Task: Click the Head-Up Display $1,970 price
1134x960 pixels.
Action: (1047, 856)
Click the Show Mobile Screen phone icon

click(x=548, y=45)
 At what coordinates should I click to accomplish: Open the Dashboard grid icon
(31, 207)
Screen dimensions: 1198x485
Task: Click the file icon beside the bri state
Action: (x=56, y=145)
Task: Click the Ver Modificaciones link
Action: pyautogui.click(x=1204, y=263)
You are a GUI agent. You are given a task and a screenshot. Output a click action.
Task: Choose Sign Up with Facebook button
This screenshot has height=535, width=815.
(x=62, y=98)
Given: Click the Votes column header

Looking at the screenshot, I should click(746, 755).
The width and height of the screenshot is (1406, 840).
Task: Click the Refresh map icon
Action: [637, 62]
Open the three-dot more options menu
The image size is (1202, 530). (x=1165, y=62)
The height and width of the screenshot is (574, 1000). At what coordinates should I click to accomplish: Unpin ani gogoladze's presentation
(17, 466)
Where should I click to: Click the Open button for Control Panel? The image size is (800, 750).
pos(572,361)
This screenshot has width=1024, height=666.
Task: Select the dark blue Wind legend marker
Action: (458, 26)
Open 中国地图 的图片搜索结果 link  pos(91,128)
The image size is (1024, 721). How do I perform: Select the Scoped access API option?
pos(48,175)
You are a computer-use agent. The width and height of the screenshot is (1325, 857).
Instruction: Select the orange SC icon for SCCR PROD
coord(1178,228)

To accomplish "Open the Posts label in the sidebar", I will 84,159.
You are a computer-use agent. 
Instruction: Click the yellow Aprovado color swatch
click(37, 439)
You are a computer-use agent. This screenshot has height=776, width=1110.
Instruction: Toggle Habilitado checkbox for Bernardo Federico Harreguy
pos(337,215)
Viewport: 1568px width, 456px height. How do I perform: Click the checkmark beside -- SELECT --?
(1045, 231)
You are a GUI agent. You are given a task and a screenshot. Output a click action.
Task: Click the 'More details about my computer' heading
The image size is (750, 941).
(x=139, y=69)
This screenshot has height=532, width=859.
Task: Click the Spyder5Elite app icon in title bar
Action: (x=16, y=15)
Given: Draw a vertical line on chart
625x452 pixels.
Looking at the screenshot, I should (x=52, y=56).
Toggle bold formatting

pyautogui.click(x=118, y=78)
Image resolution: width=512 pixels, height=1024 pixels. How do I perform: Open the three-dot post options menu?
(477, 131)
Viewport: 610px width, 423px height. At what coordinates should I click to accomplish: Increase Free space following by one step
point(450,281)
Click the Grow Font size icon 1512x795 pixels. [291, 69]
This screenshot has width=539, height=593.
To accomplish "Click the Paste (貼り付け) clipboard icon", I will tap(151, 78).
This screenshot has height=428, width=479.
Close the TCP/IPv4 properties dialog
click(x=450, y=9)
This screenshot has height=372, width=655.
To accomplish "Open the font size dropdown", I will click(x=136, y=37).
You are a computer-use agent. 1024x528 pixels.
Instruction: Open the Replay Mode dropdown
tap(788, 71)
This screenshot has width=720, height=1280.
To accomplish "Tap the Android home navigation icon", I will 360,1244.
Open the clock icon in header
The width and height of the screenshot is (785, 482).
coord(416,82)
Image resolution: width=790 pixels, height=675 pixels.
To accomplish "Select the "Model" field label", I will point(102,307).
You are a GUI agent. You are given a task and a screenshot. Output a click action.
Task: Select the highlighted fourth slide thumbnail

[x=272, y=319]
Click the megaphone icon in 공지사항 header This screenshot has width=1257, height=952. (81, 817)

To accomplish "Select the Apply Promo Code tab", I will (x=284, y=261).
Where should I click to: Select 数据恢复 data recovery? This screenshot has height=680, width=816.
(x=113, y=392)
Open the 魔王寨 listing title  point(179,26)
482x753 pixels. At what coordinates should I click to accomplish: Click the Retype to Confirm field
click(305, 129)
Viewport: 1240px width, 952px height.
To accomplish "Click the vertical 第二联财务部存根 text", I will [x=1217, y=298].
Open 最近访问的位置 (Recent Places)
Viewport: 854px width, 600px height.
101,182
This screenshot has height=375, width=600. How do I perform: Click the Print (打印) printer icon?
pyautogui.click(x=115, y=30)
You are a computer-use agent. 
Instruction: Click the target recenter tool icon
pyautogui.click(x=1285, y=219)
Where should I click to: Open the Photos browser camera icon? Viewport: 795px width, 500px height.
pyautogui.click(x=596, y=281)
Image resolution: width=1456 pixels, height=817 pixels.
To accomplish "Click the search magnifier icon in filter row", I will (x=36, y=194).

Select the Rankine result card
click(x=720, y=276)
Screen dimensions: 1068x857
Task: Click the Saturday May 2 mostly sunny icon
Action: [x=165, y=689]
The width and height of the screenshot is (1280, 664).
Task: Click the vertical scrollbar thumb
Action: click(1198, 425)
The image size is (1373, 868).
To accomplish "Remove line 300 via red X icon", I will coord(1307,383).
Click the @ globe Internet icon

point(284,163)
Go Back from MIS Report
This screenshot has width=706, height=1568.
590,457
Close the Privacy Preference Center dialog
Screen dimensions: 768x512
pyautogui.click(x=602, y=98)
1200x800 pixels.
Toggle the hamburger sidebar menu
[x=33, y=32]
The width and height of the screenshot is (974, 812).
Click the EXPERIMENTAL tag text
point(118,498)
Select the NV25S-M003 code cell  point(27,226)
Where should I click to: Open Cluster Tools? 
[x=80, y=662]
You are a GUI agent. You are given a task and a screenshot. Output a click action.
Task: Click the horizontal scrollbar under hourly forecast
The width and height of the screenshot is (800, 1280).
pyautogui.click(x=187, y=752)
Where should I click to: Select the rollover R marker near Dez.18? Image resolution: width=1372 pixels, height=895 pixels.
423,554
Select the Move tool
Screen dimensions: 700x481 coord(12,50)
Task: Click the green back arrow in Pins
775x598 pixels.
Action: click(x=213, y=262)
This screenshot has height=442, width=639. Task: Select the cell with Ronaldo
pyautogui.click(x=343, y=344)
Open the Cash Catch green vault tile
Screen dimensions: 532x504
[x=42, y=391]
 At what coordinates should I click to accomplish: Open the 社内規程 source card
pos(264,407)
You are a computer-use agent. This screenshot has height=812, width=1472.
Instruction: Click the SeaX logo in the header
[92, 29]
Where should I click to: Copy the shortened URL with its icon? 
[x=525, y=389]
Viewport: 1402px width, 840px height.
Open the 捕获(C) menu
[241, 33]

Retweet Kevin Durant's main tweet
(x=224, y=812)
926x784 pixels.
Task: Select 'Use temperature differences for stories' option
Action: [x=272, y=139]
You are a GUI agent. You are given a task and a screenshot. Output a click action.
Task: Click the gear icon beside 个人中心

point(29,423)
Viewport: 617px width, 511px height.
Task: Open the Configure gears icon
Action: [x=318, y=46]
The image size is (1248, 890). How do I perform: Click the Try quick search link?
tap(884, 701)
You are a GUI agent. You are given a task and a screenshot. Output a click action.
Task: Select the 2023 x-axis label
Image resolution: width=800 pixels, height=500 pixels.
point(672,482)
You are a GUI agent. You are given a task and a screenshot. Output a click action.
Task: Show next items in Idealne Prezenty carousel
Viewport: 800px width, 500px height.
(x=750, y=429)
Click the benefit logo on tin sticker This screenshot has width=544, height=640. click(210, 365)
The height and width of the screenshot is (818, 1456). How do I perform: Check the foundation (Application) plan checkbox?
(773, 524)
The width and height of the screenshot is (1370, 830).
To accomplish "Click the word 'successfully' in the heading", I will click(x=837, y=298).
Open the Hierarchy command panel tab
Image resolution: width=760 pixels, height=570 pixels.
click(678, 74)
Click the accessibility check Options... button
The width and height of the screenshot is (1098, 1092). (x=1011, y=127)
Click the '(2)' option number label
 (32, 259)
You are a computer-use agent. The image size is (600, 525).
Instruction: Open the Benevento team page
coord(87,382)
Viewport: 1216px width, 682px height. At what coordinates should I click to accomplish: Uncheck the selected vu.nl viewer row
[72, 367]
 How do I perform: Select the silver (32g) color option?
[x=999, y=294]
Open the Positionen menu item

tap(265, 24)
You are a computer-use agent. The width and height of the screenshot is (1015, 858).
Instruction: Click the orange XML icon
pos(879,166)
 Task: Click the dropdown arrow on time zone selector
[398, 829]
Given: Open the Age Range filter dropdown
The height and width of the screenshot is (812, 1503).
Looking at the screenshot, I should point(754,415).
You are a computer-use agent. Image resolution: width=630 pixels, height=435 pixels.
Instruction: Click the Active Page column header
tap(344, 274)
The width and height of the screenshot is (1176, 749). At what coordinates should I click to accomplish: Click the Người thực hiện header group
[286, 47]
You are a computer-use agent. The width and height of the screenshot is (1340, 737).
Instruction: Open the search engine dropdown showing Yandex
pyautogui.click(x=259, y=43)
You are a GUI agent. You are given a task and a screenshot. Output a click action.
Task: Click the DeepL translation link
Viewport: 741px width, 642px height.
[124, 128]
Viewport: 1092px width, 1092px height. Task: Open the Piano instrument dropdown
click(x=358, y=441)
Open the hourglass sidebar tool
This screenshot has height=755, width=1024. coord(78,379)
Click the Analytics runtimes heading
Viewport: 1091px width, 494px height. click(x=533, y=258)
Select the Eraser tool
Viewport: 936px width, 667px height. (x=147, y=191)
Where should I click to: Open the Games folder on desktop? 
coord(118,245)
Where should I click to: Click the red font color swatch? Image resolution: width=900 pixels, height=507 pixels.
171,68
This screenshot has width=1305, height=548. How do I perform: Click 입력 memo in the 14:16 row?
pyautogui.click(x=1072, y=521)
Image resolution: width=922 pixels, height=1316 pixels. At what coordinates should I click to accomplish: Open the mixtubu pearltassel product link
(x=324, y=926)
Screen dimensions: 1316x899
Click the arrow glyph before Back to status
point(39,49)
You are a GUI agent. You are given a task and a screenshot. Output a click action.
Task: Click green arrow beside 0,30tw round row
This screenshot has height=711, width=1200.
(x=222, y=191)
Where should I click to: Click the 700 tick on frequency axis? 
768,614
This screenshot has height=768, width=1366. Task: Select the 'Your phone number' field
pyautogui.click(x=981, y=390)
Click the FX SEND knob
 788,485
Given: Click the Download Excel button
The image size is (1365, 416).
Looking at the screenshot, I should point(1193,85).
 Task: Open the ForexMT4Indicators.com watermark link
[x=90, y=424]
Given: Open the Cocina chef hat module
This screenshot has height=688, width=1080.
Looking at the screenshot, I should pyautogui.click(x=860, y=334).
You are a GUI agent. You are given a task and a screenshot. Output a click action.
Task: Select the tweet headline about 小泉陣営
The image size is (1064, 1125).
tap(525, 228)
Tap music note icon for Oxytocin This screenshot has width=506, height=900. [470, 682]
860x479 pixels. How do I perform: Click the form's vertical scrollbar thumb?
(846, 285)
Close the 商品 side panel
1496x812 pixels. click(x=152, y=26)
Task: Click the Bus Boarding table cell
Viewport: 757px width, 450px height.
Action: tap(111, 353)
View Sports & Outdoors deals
◇ ◇ ◇ ◇ ◇
Among the entries, find every line holding "about" and return it.

### TASK OUTPUT
Task: Click the 'More details about my computer' heading
Task: Select the tweet headline about 小泉陣営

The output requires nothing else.